And what we did get is really quite a lot. We have needed limitation and regulation of the use of derivative instruments, even if the banks managed to moderate it. We have consumer protection, even if the banks have succeeded in locating it within the Treasury Department, rather than a separate agency. And we have a process for government management, break-up or liquidation of too-big-to-fail financial institutions, but only when they are failing, and without the $50b industry pre-funding. Yes, it is an unproven approach to deterring irresponsible behavior by the largest financial institutions, or winding them down if they fail, but for now it will likely suffice. And there is much more.

Here is a summary of the highlights of the bill compiled by the Senate Committee on Banking, chaired by one of the legislation's principal authors, Senator Chris Dodd:
Restoring American Financial Stability
Create a Sound Economic Foundation to Grow Jobs, Protect Consumers, Rein in Wall Street, End Too Big to Fail, Prevent Another Financial Crisis
HIGHLIGHTS OF THE NEW BILL
Consumer Protections with Authority and Independence: Creates a new independent watchdog, housed at the Federal Reserve, with the authority to ensure American consumers get the clear, accurate information they need to shop for mortgages, credit cards, and other financial products, and protect them from hidden fees, abusive terms, and deceptive practices.

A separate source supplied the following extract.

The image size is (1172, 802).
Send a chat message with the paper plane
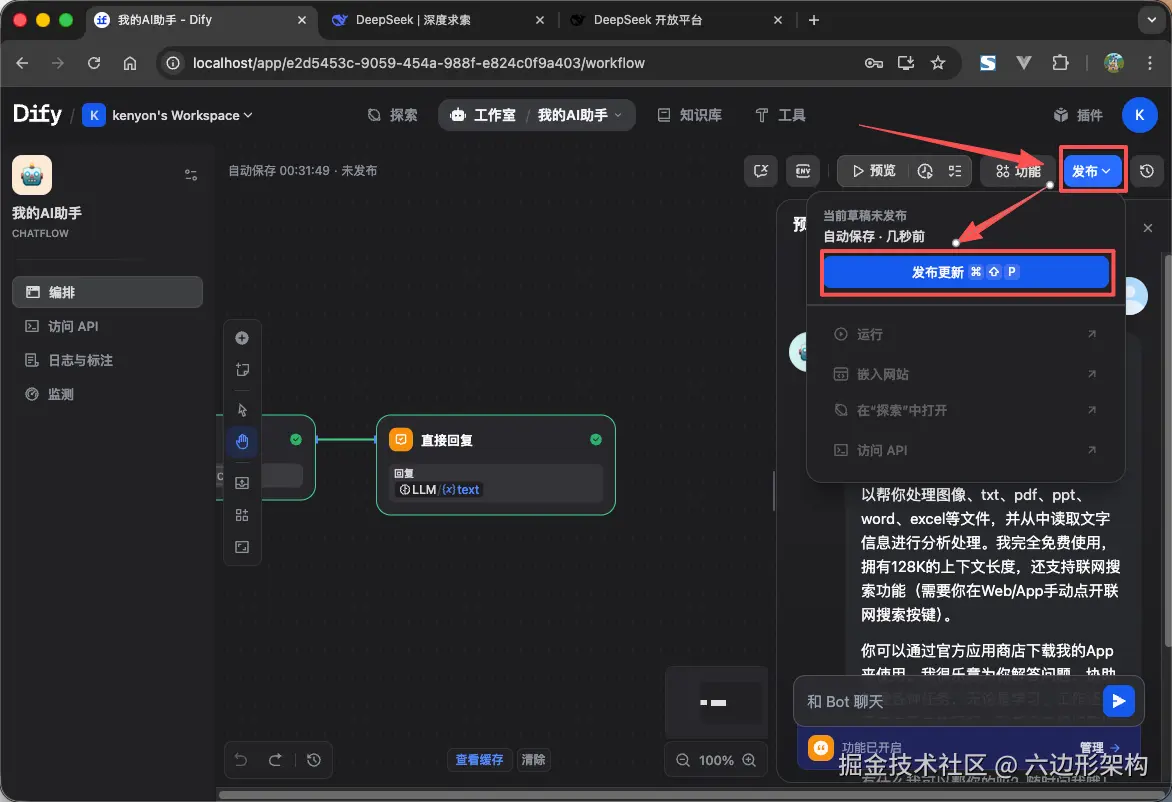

Ends Too Big to Fail: Ends the possibility that taxpayers will be asked to write a check to bail out financial firms that threaten the economy by: creating a safe way to liquidate failed financial firms; imposing tough new capital and leverage requirements that make it undesirable to get too big; updating the Fed's authority to allow system-wide support but no longer prop up individual firms; and establishing rigorous standards and supervision to protect the economy and American consumers, investors and businesses.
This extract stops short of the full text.